De acordo com informações da Polícia Civil, o caso veio à tona após o funileiro dar entrada no hospital com dois golpes de faca no abdômen. Investigadores estiveram na Santa Casa e, segundo o relato de uma atendente, o homem estava em um bar quando, por motivos ainda desconhecidos, teve um desentendimento com um suspeito.
 
No meio da confusão, ainda segundo o registro, o outro homem pegou uma faca e golpeou, duas vezes, o abdômen do funileiro. Ele foi socorrido em estado grave e submetido a uma cirurgia. Seu estado de saúde não foi informado pela Santa Casa.
 
O caso foi registrado no Plantão Policial pelo delegado Milessandro Mazola Moretti como lesão corporal. Não há nenhuma informação ainda sobre o suspeito, tampouco o que aconteceu no bar. Agora, o crime será investigado pelo 2º Distrito Policial e pela DIG (Delegacia de Investigações Gerais) nos próximos dias.
 
Índices
Dados da SSP (Secretaria de Segurança Pública do Estado de São Paulo) apontam que os casos de lesão corporal dolosa, como essa do funileiro na terça-feira, não param de crescer.
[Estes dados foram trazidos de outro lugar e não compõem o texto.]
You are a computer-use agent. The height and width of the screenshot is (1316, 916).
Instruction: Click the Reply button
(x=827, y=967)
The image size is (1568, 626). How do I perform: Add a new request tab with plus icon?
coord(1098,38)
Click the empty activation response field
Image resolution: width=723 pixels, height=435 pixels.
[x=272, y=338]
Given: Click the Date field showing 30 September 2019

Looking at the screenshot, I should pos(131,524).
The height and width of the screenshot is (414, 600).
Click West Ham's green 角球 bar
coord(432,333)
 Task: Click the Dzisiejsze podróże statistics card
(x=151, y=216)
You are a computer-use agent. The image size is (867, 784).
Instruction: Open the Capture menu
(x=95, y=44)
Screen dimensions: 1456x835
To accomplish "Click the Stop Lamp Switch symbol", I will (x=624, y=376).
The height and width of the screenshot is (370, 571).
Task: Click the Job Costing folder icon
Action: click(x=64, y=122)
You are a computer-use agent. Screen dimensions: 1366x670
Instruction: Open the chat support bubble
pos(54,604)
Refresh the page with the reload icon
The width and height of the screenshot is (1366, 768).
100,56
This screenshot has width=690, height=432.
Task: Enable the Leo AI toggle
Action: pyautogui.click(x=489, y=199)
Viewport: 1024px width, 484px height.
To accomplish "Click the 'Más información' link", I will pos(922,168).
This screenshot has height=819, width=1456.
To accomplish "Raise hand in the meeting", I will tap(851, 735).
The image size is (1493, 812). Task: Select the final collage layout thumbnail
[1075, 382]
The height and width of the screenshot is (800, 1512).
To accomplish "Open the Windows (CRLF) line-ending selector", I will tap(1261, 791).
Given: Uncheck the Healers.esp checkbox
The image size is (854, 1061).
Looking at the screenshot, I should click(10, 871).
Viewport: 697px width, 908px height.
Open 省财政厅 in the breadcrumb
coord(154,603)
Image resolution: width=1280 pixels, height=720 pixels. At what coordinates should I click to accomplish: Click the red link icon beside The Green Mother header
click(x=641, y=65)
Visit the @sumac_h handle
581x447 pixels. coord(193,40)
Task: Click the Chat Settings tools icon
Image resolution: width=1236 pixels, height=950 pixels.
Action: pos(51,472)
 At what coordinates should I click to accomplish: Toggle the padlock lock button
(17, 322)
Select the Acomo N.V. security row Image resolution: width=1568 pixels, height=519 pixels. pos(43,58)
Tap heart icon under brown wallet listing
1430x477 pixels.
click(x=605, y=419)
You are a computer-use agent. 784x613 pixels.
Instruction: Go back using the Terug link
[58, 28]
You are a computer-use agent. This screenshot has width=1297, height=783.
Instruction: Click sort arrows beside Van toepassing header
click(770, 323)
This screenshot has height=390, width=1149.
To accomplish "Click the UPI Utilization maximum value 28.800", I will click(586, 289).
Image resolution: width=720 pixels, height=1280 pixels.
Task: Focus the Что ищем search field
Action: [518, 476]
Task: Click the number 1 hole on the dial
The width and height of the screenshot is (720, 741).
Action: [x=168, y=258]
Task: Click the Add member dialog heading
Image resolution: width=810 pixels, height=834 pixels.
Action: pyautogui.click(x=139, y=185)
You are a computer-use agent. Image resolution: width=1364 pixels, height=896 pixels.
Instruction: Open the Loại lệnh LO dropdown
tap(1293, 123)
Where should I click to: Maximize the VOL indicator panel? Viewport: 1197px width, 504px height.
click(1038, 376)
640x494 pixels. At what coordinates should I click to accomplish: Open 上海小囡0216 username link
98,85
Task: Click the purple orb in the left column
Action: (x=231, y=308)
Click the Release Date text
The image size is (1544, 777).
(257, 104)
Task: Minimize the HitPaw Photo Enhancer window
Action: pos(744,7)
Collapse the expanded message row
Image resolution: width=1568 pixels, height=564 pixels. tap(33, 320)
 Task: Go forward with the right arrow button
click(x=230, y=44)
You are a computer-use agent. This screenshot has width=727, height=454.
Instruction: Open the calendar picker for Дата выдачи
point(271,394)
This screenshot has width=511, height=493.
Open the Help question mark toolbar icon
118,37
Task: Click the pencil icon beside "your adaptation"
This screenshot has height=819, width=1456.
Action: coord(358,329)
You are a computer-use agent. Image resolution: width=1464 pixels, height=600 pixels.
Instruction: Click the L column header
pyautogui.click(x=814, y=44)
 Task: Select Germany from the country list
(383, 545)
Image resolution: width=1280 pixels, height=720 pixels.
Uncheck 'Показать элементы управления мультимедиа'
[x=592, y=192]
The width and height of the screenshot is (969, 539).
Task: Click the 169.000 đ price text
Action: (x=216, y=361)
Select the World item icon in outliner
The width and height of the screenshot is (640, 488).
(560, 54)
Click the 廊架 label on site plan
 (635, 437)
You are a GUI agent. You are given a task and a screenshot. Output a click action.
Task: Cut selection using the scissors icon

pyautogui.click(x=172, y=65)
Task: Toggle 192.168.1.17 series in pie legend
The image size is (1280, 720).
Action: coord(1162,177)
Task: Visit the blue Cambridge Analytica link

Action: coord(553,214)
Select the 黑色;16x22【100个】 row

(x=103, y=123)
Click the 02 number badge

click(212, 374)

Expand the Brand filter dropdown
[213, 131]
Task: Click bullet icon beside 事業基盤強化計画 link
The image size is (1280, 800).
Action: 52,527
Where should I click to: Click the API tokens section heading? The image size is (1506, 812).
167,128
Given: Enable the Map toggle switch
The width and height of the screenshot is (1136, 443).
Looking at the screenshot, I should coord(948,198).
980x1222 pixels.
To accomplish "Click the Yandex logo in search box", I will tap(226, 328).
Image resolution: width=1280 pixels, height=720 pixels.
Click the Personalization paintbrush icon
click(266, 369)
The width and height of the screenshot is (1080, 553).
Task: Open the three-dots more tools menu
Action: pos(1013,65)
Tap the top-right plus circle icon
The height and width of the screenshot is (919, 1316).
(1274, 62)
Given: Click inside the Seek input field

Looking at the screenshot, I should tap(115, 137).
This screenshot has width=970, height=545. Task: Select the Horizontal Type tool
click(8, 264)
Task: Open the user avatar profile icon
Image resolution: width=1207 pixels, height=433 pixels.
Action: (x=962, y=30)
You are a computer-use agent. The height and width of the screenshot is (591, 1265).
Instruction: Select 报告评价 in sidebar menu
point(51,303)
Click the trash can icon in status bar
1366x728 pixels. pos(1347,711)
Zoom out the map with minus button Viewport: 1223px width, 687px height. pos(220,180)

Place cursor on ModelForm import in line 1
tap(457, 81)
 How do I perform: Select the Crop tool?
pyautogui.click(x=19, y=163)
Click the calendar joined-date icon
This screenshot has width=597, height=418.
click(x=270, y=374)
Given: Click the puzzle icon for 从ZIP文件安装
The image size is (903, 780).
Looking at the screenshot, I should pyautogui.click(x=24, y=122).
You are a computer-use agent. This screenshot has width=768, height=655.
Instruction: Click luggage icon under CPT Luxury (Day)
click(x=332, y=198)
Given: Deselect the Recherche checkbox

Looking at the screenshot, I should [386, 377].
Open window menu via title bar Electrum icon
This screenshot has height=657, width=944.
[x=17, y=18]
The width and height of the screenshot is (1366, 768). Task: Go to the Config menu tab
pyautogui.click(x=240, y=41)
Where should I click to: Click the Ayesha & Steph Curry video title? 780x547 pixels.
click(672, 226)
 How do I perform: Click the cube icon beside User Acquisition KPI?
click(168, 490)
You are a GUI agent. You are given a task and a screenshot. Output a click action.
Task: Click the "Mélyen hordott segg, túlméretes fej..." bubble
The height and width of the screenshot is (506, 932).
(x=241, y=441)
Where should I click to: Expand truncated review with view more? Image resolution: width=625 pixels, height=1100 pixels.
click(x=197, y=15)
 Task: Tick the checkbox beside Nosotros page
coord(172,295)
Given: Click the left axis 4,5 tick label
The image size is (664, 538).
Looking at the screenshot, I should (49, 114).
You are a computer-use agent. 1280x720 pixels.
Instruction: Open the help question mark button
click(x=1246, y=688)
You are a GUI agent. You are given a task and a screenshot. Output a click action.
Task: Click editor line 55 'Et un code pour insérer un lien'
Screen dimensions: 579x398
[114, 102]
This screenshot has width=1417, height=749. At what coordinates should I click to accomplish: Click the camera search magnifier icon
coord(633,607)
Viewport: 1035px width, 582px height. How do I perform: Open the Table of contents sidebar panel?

De janeiro a novembro deste ano, já foram 929 boletins de ocorrência dessa natureza em Franca. O recorde foi em agosto, quando 101 boletins foram lavrados. Há ainda um crime de lesão corporal seguida de morte, ocorrida em setembro de 2017. 
 
Já os casos de lesão corporal culposa não passaram de 29 nesse mesmo período. 
 
 
Números de tentativas e homicídios seguem em alta
Em dez anos, Franca não registrava tantos assassinatos em tão pouco tempo. A poucos dias de acabar o ano, a cidade bateu recorde no número de homicídios: foram 25 casos. O número já é maior até mesmo se contar os latrocínios (roubos seguidos de mortes) nos últimos anos. 
 
Das mortes, apenas sete ainda não foram esclarecidos pelo Setor de Homicídio e Proteção à Pessoa da DIG (Delegacia de Investigações Gerais) que, anualmente, coleciona uma alta média de 80% de elucidação dos assassinatos. Em todo esse período, segundo a polícia, os crimes ocorreram pelas mais variadas razões: drogas, dívidas, brigas no relacionamento, ciúmes, desavenças em bar e conflitos em família.
 
E os crimes não concretizados - as tentativas de assassinato - também não param de crescer. Segundo informações da SSP (Secretaria de Segurança Pública do Estado de São Paulo), de janeiro a novembro deste ano, período já divulgado, foram 21 crimes. São os mesmos números de todo o ano de 2016 e superiores a 2015, quando apenas 18 boletins de ocorrência dessa natureza foram registrados.